#My ZuriHac 2014 project: Revamping snaplet-perf
ZuriHac wrapped up yesterday, and needless to say, it was an amazing event. Bas and the other guys at Better really made an incredible job, and the response from the community was just amazing. It was my first hackaton ever, but according to the others this year ZuriHac had three times more people than the last year, which is, I think, really promising. Being my first hackaton, I wasn’t sure about the rules, so I ended up choosing a project thinking it was mandatory; in retrospective I regret not having just jumped in and out from room to room, to meet even more people than I did. Anyway, lesson learned! The project I choose was to revamp snaplet-perf. In this small post (mostly written at the airport) I’ll motivate my choices and finally show you a brief demo.
If you are not living under a Haskell-y rock, you probably know that there are at least three prominent web frameworks written in Haskell: Yesod, Snap and Happstack (list not exhaustive!). Snap 0.6 onwards introduced the concept of “Snaplets”, self contained “piece of functionality” you can plug to your application, in a sort of “off the shelf” fashion. There are many snaplets available on Hackage, so why did I choose snaplet-perf? When I first contributed to Snap one year and a half ago (here the full story) Doug Beardsley, one of the lead dev on Snap, gave me access to a private repository (i.e. snaplet-perf) within the “Snap Framework” organization on Github, so that I could contribute to the Snap ecosystem in a sort of “low-pressure” environment. Snaplet-perf itself seems to be a sort of “middleground” for new Snap contributors. Ok, but what it does exactly? The idea behind snaplet-perf is that you plug it into your application, and it will record the response time of all your endpoints, so that you can get some insights on your data (.e.g. endpoint X is getting slower over time etc).
When I joined the project, almost two years ago, what was there was just a tiny middleware layer which was saving the response time of the endpoint using a caching library called zoom-cache. The idea behind zoom-cache is that allows you to “zoom” into intervals of your data, making easy to focus on a particular period of your application lifetime. Seems neat, right? Unfortunately it turned out that for some reason snaplet-perf was slowly bit rotting, and here I’ll try to explain what I think is the cause.
zoom-cache turned out to be the elephant in the room. Talking with other developers which joined the project, they admitted to have being put off by the presence of zoom-cache. One week before the ZuriHac, I tried to make snaplet-perf compile again under GHC 7.8.2 before the hackaton, but several problems arose:
zoom-cache was not compiling anymore, because it relies on a library called type-level for “type level naturals”.
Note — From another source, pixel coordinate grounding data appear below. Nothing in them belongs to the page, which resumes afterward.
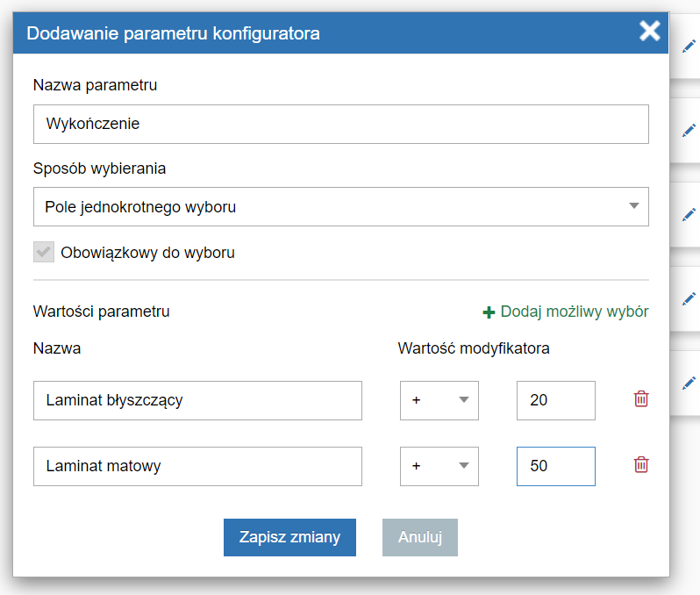700x595 pixels.
Task: Delete the Laminat błyszczący row
Action: point(641,399)
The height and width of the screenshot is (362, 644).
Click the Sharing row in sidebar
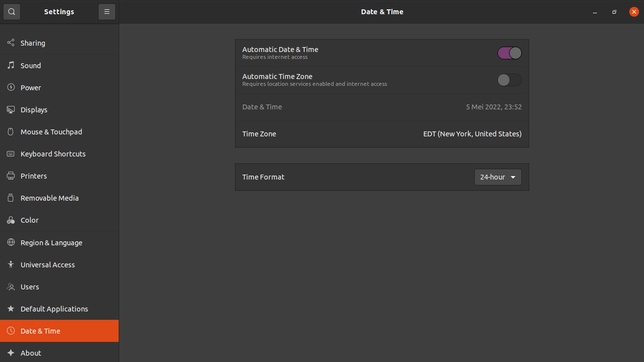click(32, 43)
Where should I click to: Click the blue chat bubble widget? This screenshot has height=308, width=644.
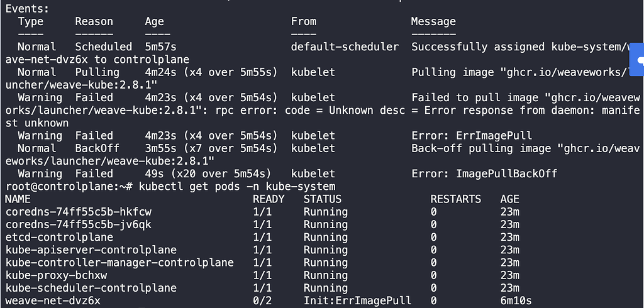pyautogui.click(x=638, y=60)
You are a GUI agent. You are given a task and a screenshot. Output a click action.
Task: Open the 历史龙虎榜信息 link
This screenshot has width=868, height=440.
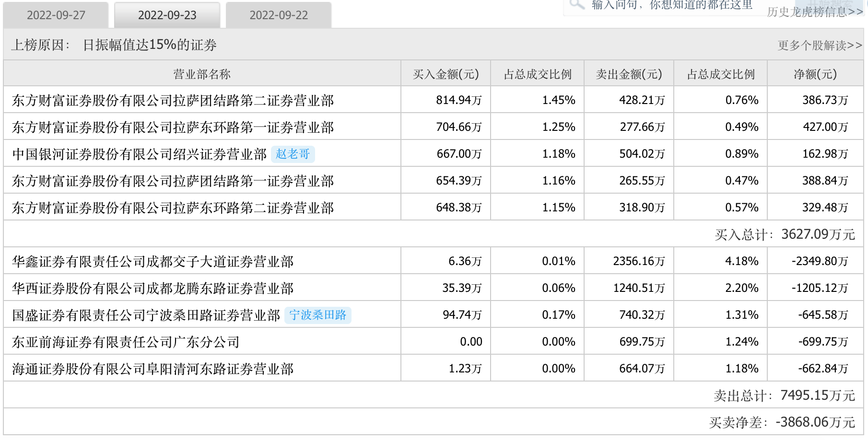coord(814,12)
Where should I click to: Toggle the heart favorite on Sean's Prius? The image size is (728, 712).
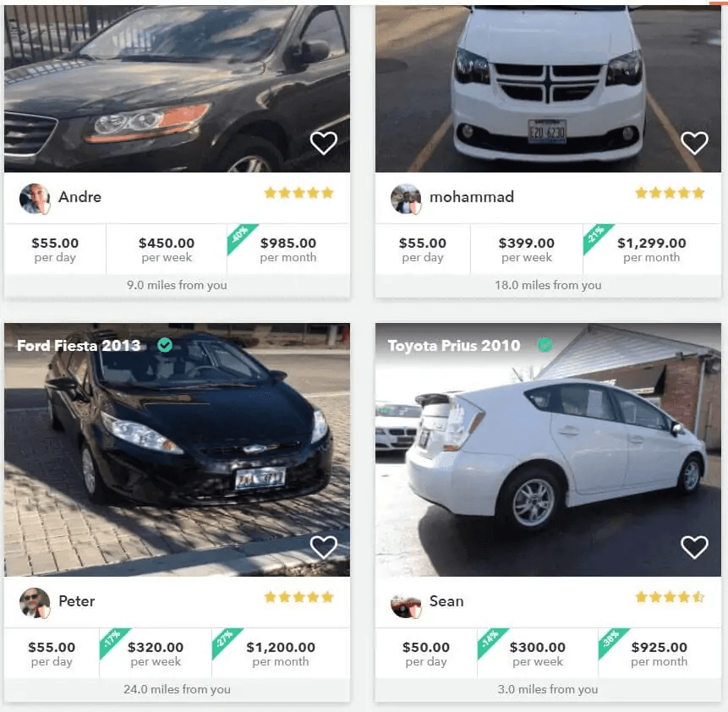(x=695, y=547)
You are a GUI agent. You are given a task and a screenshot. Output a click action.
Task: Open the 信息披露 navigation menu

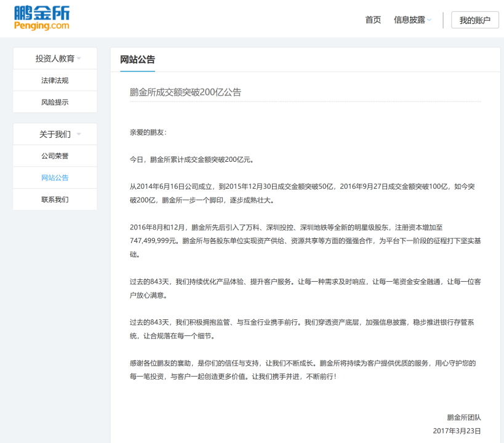click(409, 20)
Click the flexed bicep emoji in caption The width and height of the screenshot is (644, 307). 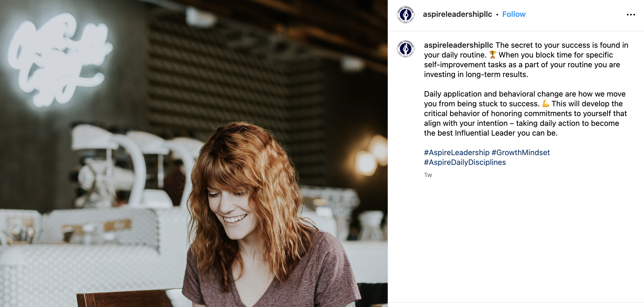(x=545, y=104)
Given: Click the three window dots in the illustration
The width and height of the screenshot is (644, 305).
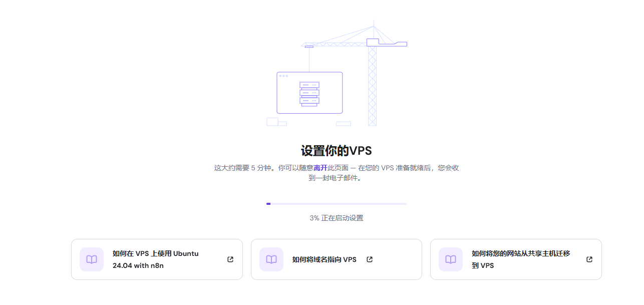Looking at the screenshot, I should [x=283, y=76].
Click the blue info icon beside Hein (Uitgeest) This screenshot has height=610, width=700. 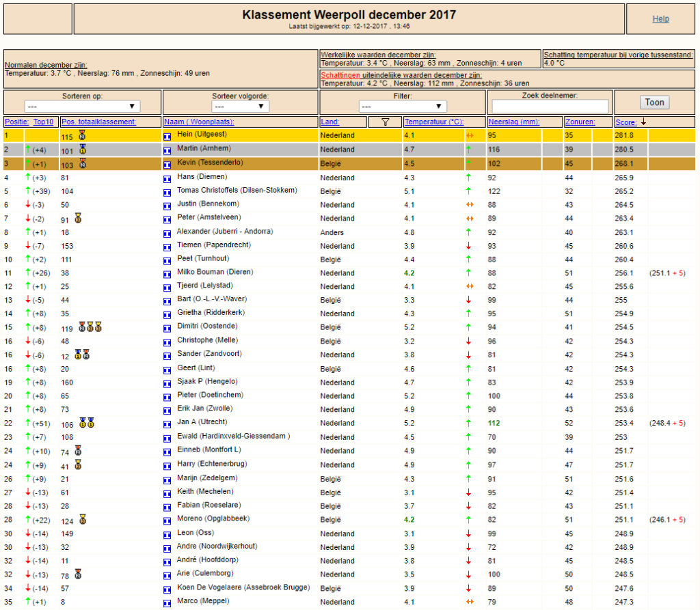pos(167,137)
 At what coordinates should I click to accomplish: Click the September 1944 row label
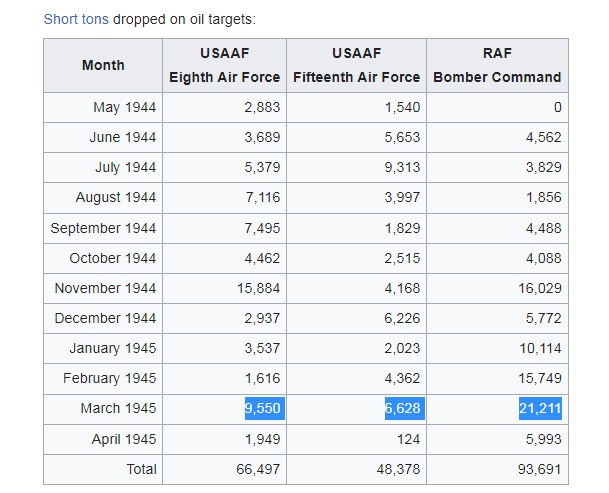pos(103,228)
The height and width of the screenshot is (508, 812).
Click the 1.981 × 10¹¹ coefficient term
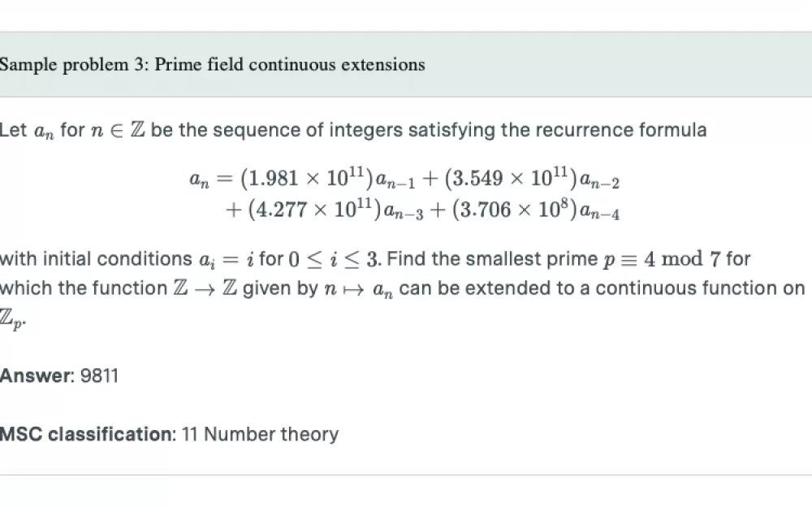pos(307,178)
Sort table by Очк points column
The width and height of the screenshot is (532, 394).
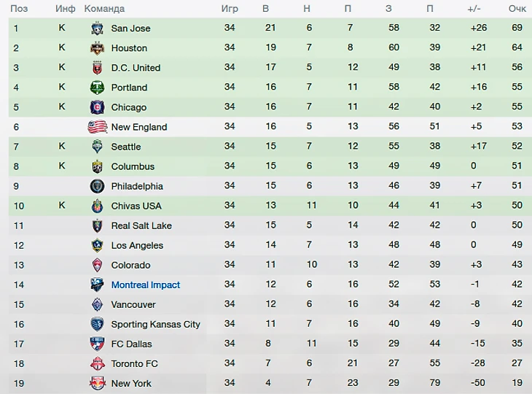pyautogui.click(x=517, y=9)
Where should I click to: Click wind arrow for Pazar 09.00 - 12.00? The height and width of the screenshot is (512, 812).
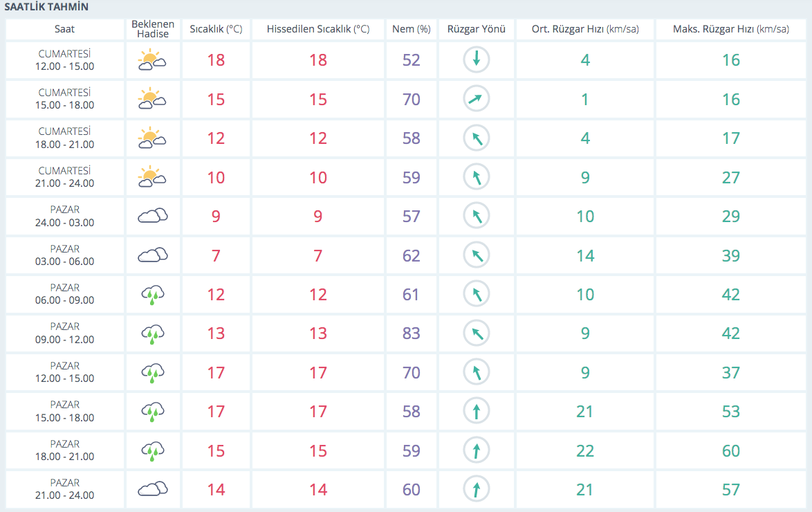pos(476,333)
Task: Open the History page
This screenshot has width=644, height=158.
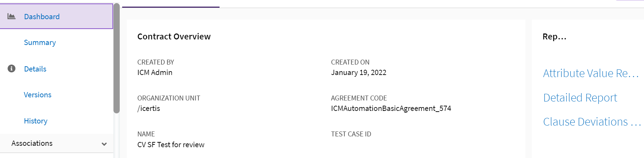Action: click(x=36, y=121)
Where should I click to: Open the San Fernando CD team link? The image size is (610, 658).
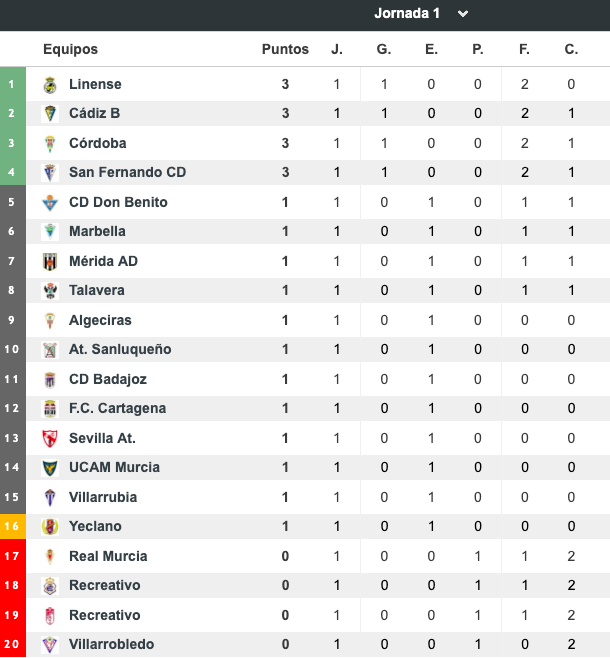tap(127, 173)
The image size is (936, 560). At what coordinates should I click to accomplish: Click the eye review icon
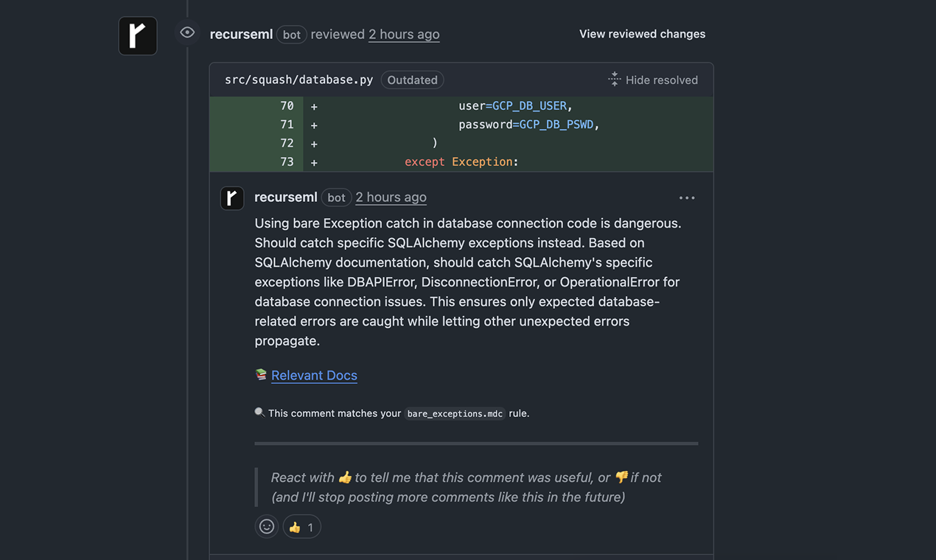click(x=187, y=32)
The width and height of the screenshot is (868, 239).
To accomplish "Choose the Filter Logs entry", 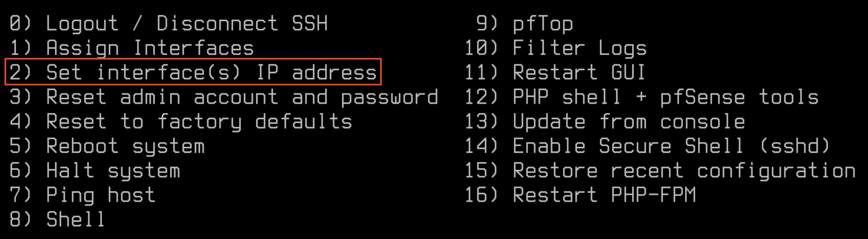I will point(579,48).
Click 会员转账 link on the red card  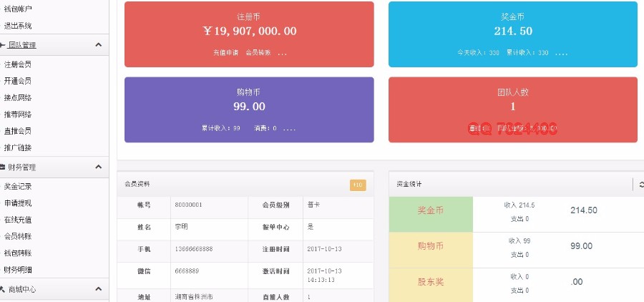tap(258, 53)
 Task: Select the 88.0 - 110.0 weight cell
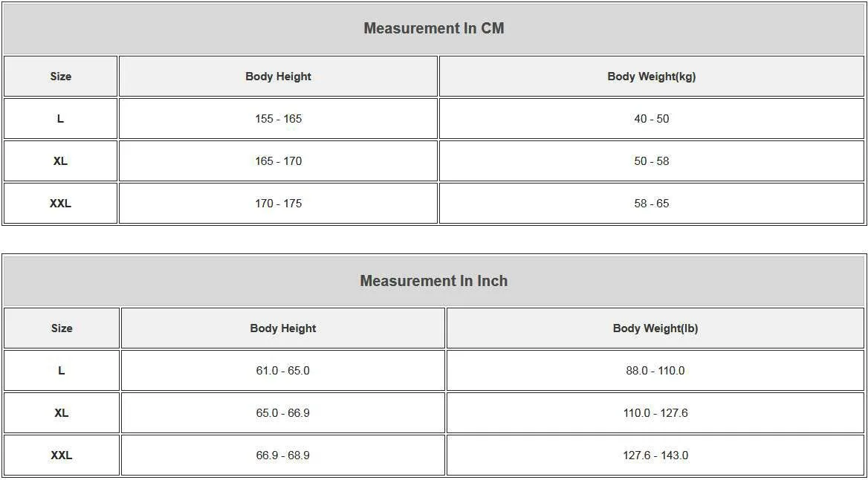point(655,370)
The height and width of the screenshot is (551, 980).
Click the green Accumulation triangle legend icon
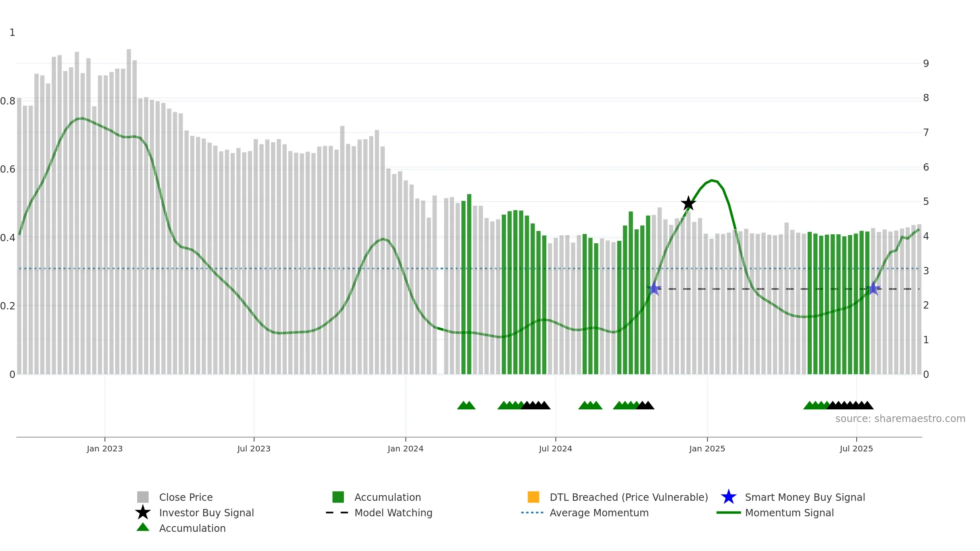click(143, 527)
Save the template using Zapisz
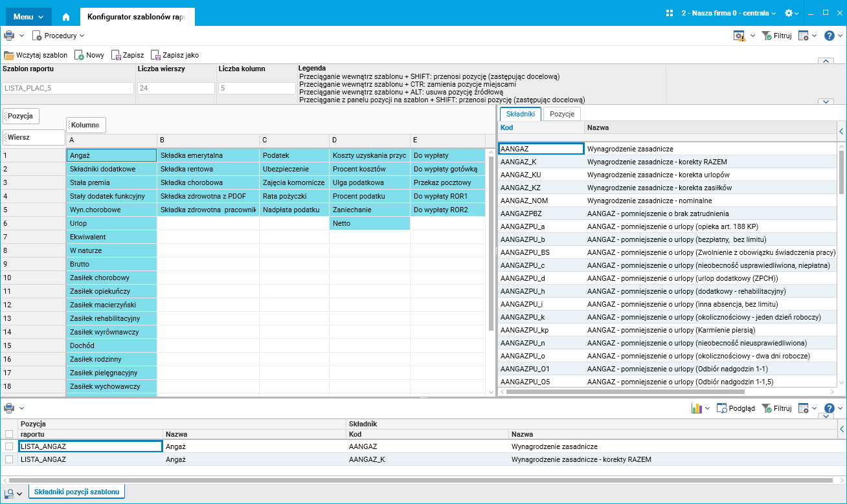 [x=128, y=56]
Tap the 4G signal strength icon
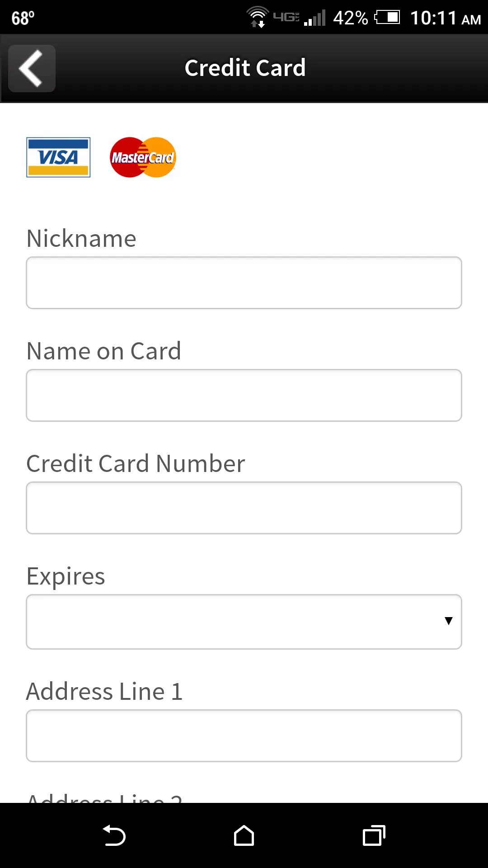Image resolution: width=488 pixels, height=868 pixels. tap(299, 18)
type-level hasn’t been updated since 2010, it has a repository in darcs (making more difficult, at least for me, to send PR)
type-level itself is full of type level programming and is heavily abusing functional dependencies in its type classes definition. Those type classes constrains were being rejected now in GHC 7.8.2, as being “not fully qualifying”. This is a random example:
class Succ x y | x -> y, y -> x where ...
Note how it’s basically expressing mutually recursive functional dependencies.
So the plan was to shave the yak a bit, fix type-level, fix zoom-cache and finally adding a nice UI on top of that, capable of showing real time graphs of the whole data. But sadly, after a day of head banging, all my solutions were going nowhere:
Making type-level compile again was a no-go; we tried (Andres and Ollie tried to help me), but I concluded it was simply not worth it, at least without massive effort in rewriting part of the library.
type-level itself uses Template Haskell to automatically generate this type level naturals up to 5000, so every application wanting to use any data structure with more than 5000 elements is simply constrained by this upper bound.
Creating a small module within zoom-cache itself to mimic the type-level API seemed possible, but after several experiments with
GHC.TypeLits and a massive doses of painkillers, the situation was not bright at all.
zoom-cache depends upon the
iteratees streaming library, which is fine because snap-server uses it as well. Starting from snap 1.0 though, the server will be 100% io-streams powered, making somewhat unfortunate the need for two streaming libraries in the same dependency graph.
Considering all this points, and considering that it was an hackaton and that I should really have fun with it, I have decided to simply drop zoom-cache altogether and using acid-state for the persistence layer. If we really want, in the future, to support interval queries, we can do that using IxSet and an appropriate index on our stored date.
At the end of Sunday, I finally had a prototype which is working nicely; I didn’t feel bold enough to demo the whole thing (and I regret it, I should have probably done it!). This is the architecture in a nutshell:
Whatever a user hit an endpoint, snaplet-perf will compute the start and the end time of this request, the endpoint hit and the HTTP method, creating a domain object called
Such a measure will be written into a
TBChan and processed asynchronously by a worker thread.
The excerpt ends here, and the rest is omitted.